Wilson calls them the "economic engines" of her district and they not only help generate campaign contributions for her re-election bids, they help her link jobs to the underprivileged in the poorer regions and helped her district shed the label of the "most suffering district."
But the map that created the new configuration has been invalidated by the court, and a replacement proposal recommended by Circuit Court Judge Terry Lewis would reverse the progress Wilson says she has made trying to link the two communities and represent them as one.
"They have turned District 24 into the most suffering district again,'' said Wilson, who arrived in Tallahassee Tuesday to hear listen to the arguments on the map before the Florida Supreme Court. "It makes it impossible for me to champion these jobs."
The map, drawn by a redistricting expert for the League of Women Voters and Common Cause of Florida, leaves most of the districts in North and Central Florida in the configuration approved by legislators but changes Miami Dade's districts, including Wilson's District 24, by moving black voters into Curbelo's District 26 and removing the areas Wilson considers her district's "economic engines."
"When you’re the congresswoman in a district a lot of things rely on that -- not only contributions to help you get elected but internships for the people you can set up so that they can get jobs here,'' she said. "I want to know why they would try to pack all the black people together?

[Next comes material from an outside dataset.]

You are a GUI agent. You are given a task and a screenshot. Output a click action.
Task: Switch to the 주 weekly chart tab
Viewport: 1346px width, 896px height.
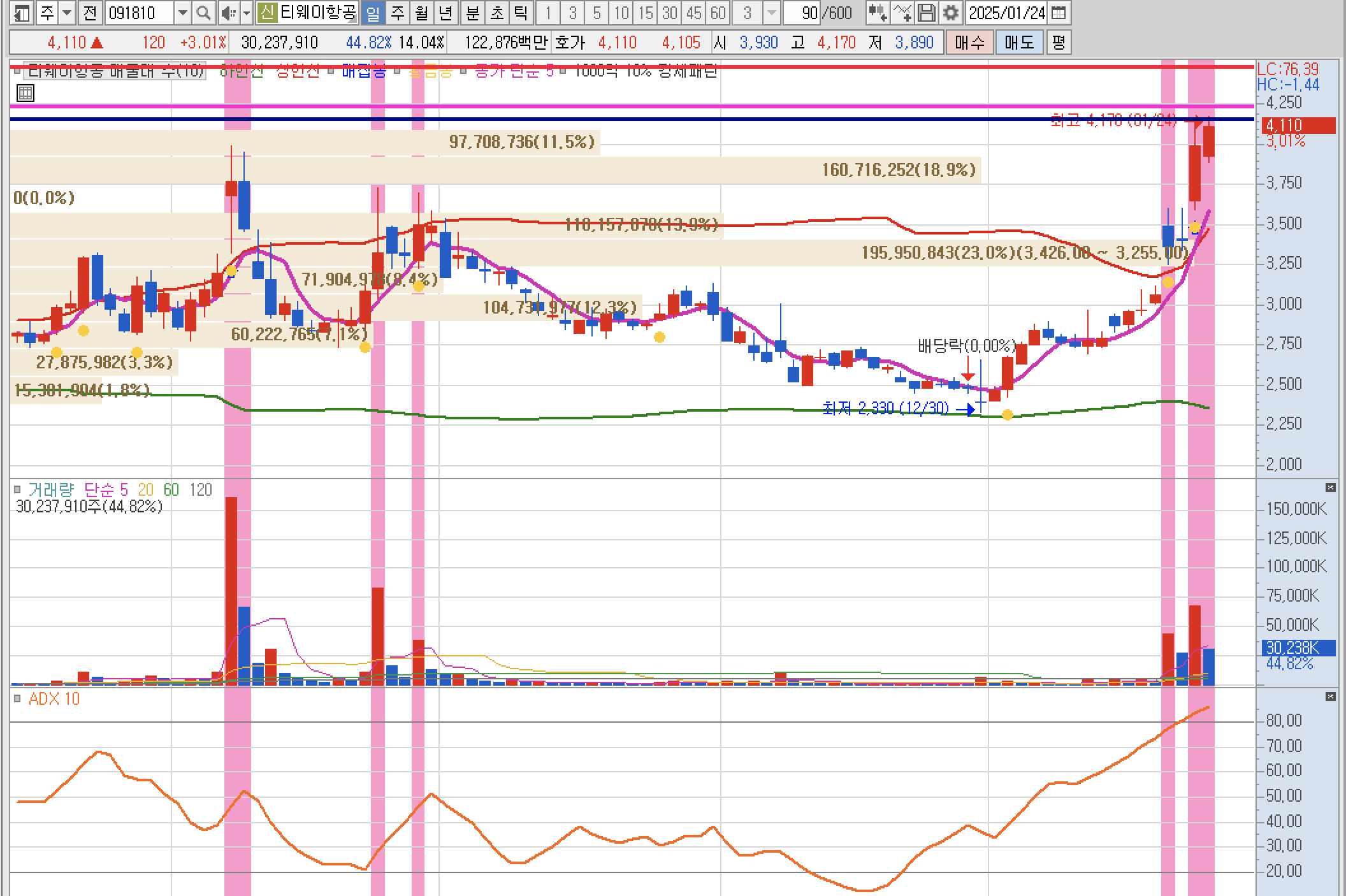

If you have no economic engines in your district all you can do is fight and fight and fight and you never win."
Wilson, who was in the state Senate when the previous district was drawn in 2002, said she considers this a throwback to the pre-Civil Rights era.
"It’s almost like, take the black people put them behind a fence of apartheid and let them manage because that where they belong,'' she said. "I lived through the Civil Rights Movement,'' she said. "I know what it is to be discriminated against and this reeks of it."